それと若い作曲者に総譜を見せられたR.シュトラウスが「これ本当に君が書いたのか!?」って驚いたエピソードもいいですなあ。


弦だけでスコア18段になったり、グレってでっかいけどめっちゃ繊細なんですね。そうかと思えば最後のさいごに待ってましたとばかりのマザコン癒しの女声合唱の登場、そして恥ずかし気もなく眩しすぎる真っ白なハ長調のトニックでフィニッシュさせちゃうこの素晴らしき中二病な世界観につくづく惚れてまう。。シェーンベルクってきっと明るくて大らかでやさしいひとだったんだろうな。


このままグレずにグレ路線守っていたら、シェーンベルクの亡くなるときの言葉が「私は不幸だった」(ヘア・スタイルつながりの親友であるパブロ・カザルスの証言による)っていう可哀想なものにならないで済んだかも。

おとぎ話の王国への拉致度が高いケーゲルのCDが好きだけどライブ動画ではヤンソンスとバイエルン放送響のが気に入ってます。
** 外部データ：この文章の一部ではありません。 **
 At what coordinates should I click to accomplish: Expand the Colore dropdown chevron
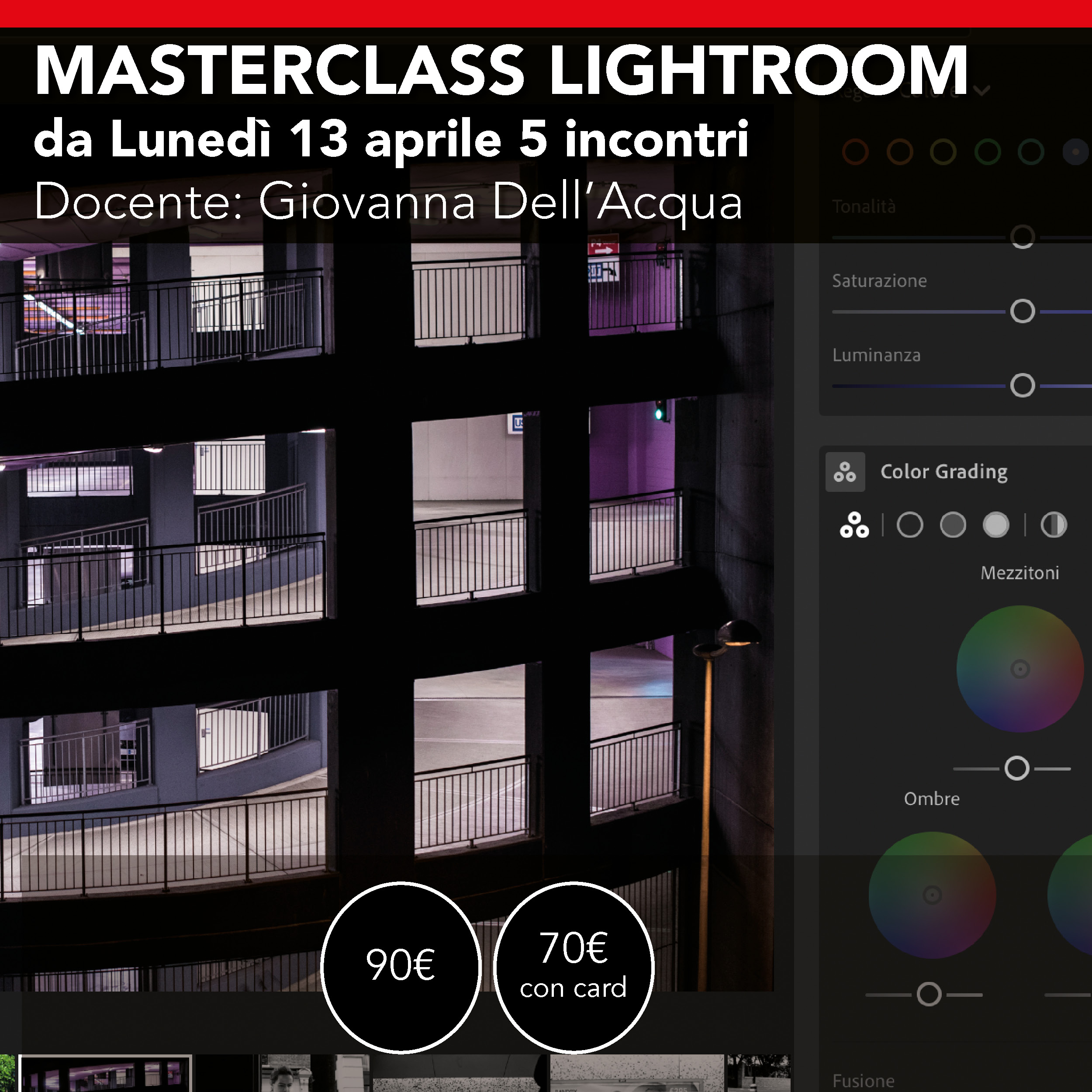(983, 90)
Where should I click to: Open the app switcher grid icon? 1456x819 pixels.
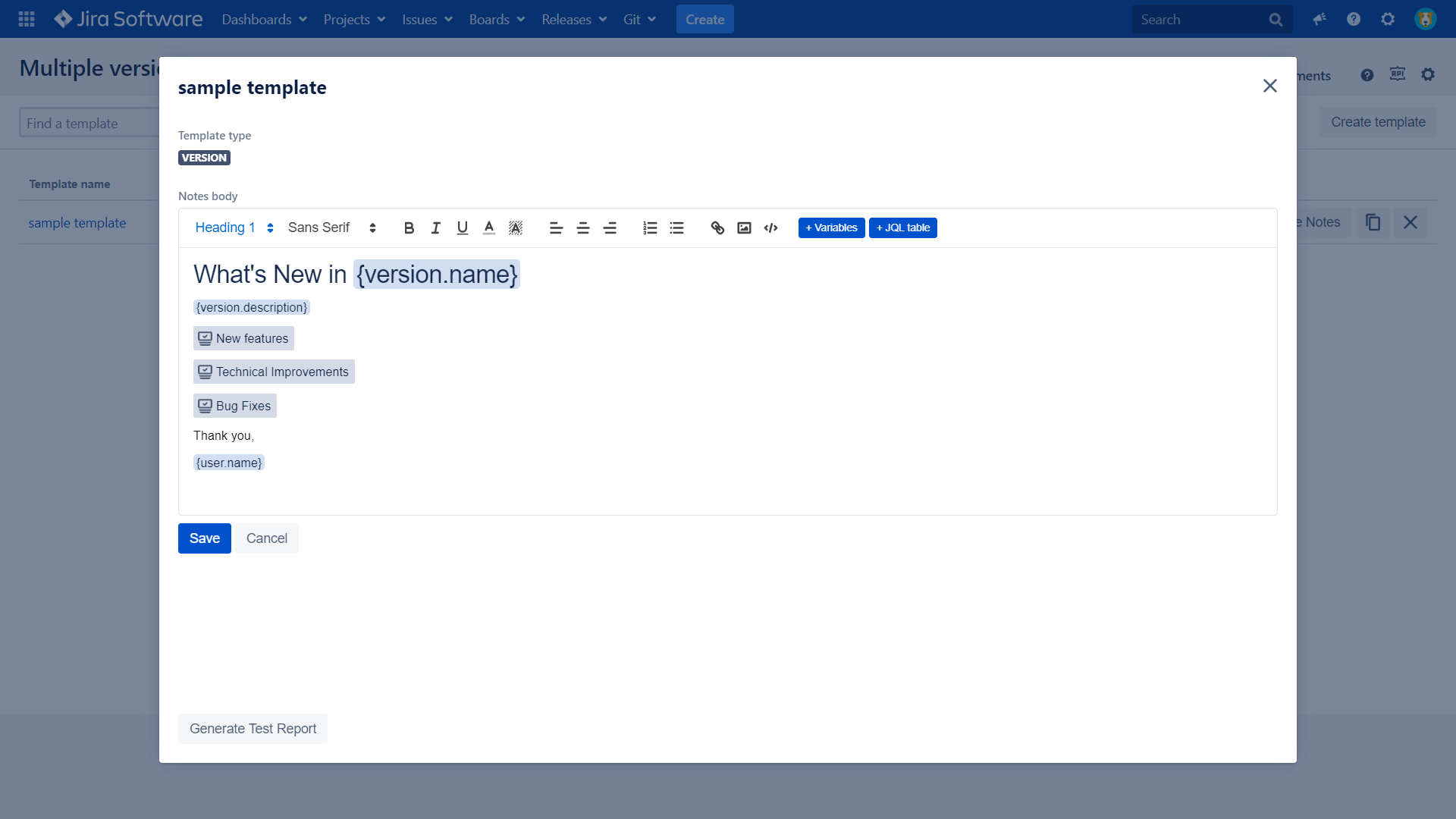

山鳩の藤村実穂子さんも自分のお母さんだったらいいのになー的に頼ってしまいたい名唱!

怖いのは、作曲者がこの音楽が聴衆にウケるのはわかっていたと発言(1913年2月23日、日曜日のフランツ・シュレーカー指揮によるウィーンでの初演は大成功)、つまりモーツァルトのパリ交響曲みたいにこれを聴く大衆の感情をいかにコントロールするかを計算しつつ作曲していたってことですね。

↑ 初演プログラムの表紙

 

↑ 「グレの歌」を演奏するウィーン・フィル(ブルーノ・ワルター指揮)。1935年1月29日ウィーン・コンツェルトハウス(『レコード音楽』昭和13年1月号)

(追記 2019年)念願かなって本番唄ってきました。若干アマチュア合唱団にも気を使って書いてくれている気配はあるものの、自分にはグレが嫌いになりそうなくらいむずかしかった。第九余裕超えのドS合唱パート。